N: From beginning to end, it took us a year and a half. It was a tight timeline, but we really wanted to get our show out as soon as possible, because we’ve already waited too long for a show like this.
There are a lot of sitcoms, shows, and dramas about families and family dynamics. What makes “Unfair & Ugly” different from all the rest?
N: I think our show has a unique sense of humour, and it’s very honest.
Y: “Unfair & Ugly” is raw, real, and relatable. We’re not afraid to show that our characters have uncomfortable flaws, and we’re okay with having our audience being uncomfortable sometimes.
We see that the show touches upon issues concerning race, identity, religion and belonging. Why did you choose to convey those particular issues? What impact do you want to see from “Unfair & Ugly” speaking on these issues?
N: We wanted to show a brown family that is navigating their own racism. There’s a real fear of admitting that we have internalized racism, and it makes addressing racism in our settings (family, work, etc.) even harder. Many of us grew up among blatant colourism and anti-black racism.
Y: We hope people will see things like Sana dealing with depression through therapy, and the parents and kids struggling to communicate, and feel a sense of relief and hope. It’s so important to see ourselves on screen.

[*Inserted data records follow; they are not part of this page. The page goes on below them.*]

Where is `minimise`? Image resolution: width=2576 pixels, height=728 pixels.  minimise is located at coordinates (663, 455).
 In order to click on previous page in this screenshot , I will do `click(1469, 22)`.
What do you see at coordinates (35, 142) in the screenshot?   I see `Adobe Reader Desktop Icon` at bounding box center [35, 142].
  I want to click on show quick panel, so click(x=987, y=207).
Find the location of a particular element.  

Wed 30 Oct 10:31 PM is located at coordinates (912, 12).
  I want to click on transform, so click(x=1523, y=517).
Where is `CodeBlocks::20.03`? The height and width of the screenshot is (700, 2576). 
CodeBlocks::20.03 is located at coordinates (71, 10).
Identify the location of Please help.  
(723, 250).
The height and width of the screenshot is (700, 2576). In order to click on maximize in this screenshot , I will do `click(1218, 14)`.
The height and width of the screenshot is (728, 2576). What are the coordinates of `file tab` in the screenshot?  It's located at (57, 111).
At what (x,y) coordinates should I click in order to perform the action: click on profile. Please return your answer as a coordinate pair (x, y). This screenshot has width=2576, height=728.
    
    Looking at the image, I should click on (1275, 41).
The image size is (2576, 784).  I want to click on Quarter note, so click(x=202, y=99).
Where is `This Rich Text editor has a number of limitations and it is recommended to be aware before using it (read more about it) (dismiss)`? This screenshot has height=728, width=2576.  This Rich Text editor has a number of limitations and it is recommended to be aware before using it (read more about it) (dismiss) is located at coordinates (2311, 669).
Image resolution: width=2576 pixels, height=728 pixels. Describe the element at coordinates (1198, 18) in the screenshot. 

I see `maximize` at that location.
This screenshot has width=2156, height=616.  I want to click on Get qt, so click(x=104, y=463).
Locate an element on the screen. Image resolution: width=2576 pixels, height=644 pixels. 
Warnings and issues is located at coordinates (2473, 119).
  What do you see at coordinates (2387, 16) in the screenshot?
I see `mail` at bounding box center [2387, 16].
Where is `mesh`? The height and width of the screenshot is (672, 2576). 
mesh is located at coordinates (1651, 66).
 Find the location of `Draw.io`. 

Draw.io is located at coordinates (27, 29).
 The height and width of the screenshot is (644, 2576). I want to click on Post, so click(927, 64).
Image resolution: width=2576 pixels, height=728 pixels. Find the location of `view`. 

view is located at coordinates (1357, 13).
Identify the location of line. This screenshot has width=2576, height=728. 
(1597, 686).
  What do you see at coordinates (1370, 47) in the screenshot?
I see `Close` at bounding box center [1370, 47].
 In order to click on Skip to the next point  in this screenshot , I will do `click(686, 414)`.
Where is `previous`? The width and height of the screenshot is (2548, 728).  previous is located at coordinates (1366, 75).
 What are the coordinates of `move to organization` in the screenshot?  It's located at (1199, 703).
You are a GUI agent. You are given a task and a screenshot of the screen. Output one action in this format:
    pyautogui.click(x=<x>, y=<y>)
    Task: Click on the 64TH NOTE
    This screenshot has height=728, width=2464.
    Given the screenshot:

The cast appears extremely diverse and talented. Was it hard to find people of color (POC) and Muslims to fill the roles? How did you guys know who to take on for the various roles on the show?
N: There is so much incredible POC talent out there, but such few opportunities. It’s that whole, “how can I gain work experience if I don’t get hired?” thing. We felt really lucky to create those opportunities.
Y: We had over 40 speaking roles for POC on our show! And three out of five of our lead characters are women. That was purposeful. It was important to Nida and me to have female leads in our show.
Did other aspects of the filming, producing, and post-production process incorporate POC?
N: 100% of our lead production team were women-of-color, and 80% of our crew were POC. Our show was created, produced, written, and directed by two women-of-color.
Y: Nida and I believe in creating opportunities for our POC community. I learned early on that it’s harder for us to hold positions especially in the above the line crew. At Stranger Magic, we hope we can create experiences for people who usually don’t get that chance.
A lot of our staffers felt a deep connection with many of the characters. Even for me, it felt like a jolt of energy went through me when I first watched the trailer. Can we expect a second season or an expansion of the show? Maybe a Netflix special in the near future?
N: There’s so much we want to create, and we’re excited and hopeful about making that happen!
Where can our readers watch the show?
Is there anything else you want to tell our readers?
N: This is really cheesy, but we both really love Brown Girl Magazine. We didn’t grow up with the increasing diversity of media that we have now. It’s so cool to be able to just scroll through it now.
Y: We hope BG readers will help spread the word about “Unfair & Ugly.” Each view makes a difference in supporting media representation for people-of-color!
*Portions of this interview were edited for clarity.